Отправила тебе большое письмо всего две недели назад. Сейчас пишу, просто чтобы сообщить – волноваться не о чем, но чувствую я себя совсем неважно. Решила действовать практично и поехать в Сурабаю – остановлюсь у Локумулла, отдохну и поправлю здоровье – и уже оттуда пущусь в обратную дорогу – домой. Уверена, он найдет, как переправить меня в Сингапур, есть война или нет, как только я оправлюсь настолько, чтобы путешествовать дальше. У него друзья в Сингапуре – они посадят меня на корабль до Цейлона, и так далее, и далее, и далее, пока я не доберусь до вас, как бандероль, которую передают по цепочке из рук в руки.
Индах забираю с собой. Не могу ее оставить, она единственный друг, который у меня здесь остался, и она старая, беспомощная и полуслепая. В конечном счете в Мадрас заявятся двое: я + псина с Кинтамани. Ты ведь приедешь и встретишь меня там, и мы сможем обдумать и распланировать мое будущее? Обязательно захвати с собой Мышкина, я ужасно хочу его увидеть, мои глаза изголодались по нему.
Но я забегаю вперед. Пока еще даже из Тджампухана не выехала.

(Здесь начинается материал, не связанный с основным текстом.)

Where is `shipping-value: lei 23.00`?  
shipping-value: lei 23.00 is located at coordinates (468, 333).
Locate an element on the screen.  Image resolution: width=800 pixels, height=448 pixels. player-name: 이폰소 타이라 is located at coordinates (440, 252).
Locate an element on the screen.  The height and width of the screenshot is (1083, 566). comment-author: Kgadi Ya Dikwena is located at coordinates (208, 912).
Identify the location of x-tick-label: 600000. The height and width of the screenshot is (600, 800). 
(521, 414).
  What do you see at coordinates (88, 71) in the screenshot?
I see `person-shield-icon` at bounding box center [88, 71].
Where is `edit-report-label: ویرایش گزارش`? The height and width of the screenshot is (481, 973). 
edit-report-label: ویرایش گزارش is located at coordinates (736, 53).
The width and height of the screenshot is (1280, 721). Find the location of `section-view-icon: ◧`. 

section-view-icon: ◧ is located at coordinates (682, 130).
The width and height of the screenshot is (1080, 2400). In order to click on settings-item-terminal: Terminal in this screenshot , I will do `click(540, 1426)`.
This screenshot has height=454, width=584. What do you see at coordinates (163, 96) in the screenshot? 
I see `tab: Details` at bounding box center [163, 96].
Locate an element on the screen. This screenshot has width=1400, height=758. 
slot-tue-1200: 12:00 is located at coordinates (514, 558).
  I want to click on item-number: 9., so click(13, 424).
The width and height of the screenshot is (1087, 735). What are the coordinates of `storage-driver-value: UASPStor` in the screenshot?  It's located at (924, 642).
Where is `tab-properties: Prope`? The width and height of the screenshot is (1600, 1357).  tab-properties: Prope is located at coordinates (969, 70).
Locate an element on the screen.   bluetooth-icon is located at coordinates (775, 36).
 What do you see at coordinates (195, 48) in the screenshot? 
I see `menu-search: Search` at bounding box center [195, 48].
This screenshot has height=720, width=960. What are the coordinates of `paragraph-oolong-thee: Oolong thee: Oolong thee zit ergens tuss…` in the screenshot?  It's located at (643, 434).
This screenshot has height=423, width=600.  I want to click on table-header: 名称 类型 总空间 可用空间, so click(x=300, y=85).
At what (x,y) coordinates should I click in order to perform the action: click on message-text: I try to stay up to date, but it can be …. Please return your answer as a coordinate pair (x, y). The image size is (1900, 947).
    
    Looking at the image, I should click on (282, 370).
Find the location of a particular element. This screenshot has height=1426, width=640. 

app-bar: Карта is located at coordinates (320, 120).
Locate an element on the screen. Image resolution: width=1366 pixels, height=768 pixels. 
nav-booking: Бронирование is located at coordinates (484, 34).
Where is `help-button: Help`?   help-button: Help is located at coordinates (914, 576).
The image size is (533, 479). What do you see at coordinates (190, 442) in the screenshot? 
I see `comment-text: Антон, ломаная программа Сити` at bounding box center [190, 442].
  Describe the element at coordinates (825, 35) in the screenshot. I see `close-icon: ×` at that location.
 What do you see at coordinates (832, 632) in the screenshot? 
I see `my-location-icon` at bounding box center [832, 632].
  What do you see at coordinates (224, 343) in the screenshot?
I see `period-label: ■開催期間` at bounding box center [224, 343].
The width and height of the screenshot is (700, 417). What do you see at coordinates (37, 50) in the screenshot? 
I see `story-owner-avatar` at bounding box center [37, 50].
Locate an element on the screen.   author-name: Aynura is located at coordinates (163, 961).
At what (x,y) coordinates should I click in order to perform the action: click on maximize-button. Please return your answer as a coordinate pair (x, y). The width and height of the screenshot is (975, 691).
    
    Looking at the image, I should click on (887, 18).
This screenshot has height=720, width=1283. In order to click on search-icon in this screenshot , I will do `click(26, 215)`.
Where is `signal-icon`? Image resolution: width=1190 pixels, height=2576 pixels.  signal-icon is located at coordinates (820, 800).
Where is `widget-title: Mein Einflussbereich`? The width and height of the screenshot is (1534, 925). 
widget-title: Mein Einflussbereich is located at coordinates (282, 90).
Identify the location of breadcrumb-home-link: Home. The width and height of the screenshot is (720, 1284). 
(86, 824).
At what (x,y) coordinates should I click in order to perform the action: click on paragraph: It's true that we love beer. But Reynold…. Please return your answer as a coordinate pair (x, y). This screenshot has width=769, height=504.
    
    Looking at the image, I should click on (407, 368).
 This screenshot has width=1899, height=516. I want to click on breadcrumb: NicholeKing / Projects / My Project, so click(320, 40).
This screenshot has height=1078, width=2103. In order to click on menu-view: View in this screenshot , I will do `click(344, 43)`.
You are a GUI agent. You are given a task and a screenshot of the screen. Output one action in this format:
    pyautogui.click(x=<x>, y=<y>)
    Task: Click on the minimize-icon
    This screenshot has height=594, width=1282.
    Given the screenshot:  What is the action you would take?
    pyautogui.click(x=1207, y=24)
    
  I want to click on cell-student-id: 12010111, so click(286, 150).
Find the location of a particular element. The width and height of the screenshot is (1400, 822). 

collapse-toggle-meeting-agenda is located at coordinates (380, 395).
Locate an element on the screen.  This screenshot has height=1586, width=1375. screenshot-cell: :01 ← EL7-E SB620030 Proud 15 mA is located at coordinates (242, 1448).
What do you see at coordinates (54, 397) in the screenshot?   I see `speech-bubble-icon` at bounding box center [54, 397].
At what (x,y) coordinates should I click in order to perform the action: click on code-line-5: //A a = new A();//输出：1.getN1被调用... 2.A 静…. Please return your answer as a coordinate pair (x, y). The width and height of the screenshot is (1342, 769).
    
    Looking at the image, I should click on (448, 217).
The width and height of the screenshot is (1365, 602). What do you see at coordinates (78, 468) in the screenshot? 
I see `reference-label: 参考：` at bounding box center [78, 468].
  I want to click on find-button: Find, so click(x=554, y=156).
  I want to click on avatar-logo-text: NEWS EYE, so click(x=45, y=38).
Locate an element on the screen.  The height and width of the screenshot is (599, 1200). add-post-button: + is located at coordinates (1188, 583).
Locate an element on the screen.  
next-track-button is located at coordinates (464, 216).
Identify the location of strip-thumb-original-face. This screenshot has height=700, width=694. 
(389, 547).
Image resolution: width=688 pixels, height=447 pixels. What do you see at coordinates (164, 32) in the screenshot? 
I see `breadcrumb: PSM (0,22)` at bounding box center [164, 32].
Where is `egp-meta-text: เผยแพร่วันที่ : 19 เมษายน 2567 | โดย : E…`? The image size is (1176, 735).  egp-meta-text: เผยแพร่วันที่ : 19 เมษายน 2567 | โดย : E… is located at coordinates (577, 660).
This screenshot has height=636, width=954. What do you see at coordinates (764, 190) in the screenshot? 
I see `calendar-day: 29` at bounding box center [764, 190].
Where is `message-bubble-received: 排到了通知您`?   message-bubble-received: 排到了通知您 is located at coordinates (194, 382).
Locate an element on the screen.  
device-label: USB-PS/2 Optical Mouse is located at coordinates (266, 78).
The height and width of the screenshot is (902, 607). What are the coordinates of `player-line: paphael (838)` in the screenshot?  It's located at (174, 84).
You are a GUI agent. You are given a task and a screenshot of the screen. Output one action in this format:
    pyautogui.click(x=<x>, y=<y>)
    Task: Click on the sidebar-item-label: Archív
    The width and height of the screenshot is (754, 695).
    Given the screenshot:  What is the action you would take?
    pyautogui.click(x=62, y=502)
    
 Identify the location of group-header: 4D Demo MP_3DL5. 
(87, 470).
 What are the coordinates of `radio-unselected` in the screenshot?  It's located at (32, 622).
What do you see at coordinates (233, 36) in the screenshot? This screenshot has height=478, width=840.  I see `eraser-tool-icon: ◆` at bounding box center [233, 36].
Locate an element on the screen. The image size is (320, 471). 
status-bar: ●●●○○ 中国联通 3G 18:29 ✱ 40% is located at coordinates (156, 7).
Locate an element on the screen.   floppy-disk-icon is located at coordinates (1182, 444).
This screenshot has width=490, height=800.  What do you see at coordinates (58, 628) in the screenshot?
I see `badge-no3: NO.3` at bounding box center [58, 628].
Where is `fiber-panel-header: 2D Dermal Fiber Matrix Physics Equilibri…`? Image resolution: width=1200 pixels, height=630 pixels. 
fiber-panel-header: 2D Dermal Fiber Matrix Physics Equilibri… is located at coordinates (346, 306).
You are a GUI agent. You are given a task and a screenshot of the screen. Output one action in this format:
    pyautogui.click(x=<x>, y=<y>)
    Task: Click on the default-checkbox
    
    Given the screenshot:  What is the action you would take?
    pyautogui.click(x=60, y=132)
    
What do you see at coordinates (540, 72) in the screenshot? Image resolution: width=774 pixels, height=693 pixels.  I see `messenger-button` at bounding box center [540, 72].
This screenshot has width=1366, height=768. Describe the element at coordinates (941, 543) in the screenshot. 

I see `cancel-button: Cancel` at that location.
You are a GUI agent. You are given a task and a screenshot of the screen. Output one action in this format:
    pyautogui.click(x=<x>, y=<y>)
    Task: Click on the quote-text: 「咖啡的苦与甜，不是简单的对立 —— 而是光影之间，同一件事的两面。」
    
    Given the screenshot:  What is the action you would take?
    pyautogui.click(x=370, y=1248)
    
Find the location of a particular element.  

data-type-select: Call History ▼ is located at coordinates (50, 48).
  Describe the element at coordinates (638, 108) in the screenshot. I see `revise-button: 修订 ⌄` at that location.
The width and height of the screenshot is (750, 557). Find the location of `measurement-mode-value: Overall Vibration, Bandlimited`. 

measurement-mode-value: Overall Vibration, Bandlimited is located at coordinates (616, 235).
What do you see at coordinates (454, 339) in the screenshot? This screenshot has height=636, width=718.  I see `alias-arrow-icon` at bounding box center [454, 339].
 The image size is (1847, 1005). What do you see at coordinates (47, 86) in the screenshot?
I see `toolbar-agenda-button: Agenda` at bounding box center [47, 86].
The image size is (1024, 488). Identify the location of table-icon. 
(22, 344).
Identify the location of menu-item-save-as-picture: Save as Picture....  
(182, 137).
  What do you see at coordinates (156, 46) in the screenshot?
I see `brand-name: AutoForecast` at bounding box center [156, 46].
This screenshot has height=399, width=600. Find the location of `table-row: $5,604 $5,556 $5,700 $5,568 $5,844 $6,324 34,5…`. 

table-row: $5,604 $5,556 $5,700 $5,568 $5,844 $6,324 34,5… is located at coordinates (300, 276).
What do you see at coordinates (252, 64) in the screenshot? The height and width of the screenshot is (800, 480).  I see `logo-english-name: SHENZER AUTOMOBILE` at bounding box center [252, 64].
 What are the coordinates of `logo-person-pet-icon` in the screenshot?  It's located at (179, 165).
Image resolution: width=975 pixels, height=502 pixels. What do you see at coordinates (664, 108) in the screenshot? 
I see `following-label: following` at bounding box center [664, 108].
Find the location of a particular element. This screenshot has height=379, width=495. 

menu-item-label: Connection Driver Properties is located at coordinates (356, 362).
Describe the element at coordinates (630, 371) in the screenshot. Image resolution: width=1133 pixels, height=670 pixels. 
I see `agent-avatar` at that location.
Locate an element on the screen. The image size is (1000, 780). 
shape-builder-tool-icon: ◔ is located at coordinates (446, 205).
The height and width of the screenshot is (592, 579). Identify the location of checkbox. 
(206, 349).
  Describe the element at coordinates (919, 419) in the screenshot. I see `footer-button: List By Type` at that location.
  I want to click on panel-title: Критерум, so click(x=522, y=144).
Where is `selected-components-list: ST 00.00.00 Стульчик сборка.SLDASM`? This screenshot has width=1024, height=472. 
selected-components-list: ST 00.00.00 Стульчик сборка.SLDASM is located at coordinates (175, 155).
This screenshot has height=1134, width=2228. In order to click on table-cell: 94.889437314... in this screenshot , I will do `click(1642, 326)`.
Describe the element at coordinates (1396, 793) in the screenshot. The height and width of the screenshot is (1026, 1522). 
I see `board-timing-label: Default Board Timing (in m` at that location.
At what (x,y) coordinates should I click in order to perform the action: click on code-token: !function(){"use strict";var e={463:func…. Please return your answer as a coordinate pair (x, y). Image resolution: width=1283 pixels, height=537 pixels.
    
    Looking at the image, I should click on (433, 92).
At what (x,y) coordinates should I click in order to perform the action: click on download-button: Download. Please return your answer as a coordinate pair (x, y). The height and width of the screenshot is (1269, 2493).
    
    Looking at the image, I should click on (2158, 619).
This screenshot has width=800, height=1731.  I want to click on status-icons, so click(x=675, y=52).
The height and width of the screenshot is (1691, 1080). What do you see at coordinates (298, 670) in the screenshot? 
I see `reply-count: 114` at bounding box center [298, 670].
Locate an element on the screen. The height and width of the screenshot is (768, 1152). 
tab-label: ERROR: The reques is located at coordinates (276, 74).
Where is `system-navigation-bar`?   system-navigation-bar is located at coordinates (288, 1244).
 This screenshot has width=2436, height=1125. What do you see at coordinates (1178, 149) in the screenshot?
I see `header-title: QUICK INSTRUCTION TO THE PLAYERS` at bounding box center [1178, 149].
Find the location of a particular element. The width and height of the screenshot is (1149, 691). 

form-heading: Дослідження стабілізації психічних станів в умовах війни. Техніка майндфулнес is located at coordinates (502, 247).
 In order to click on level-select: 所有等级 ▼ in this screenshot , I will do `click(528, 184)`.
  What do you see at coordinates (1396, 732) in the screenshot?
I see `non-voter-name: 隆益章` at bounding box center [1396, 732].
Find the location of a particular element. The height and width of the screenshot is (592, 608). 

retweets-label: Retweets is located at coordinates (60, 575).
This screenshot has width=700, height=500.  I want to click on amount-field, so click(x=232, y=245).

Меня постоянно тошнит. От желудка ничего не осталось – тебе было бы неловко от подробностей, так что обойдусь без них. Меня лихорадит. Я вся горю, кожа стала сухой, как высохший лист, и когда жар усиливается – болтаю всякую чепуху. Наверное, на хинди или бенгальском. Очень надеюсь, что так и есть – вдруг несу что-нибудь возмутительное? Я теперь вредная старуха, Лиз, сморщенная от злости. Как так вышло? Только моя жизнь стала налаживаться, и будущее казалось таким прекрасным. Как могла война, идущая в тысячах миль отсюда, учинить такое со мной? Я из-за всего этого в бешенстве. Дали бы мне ружье – начала бы убивать.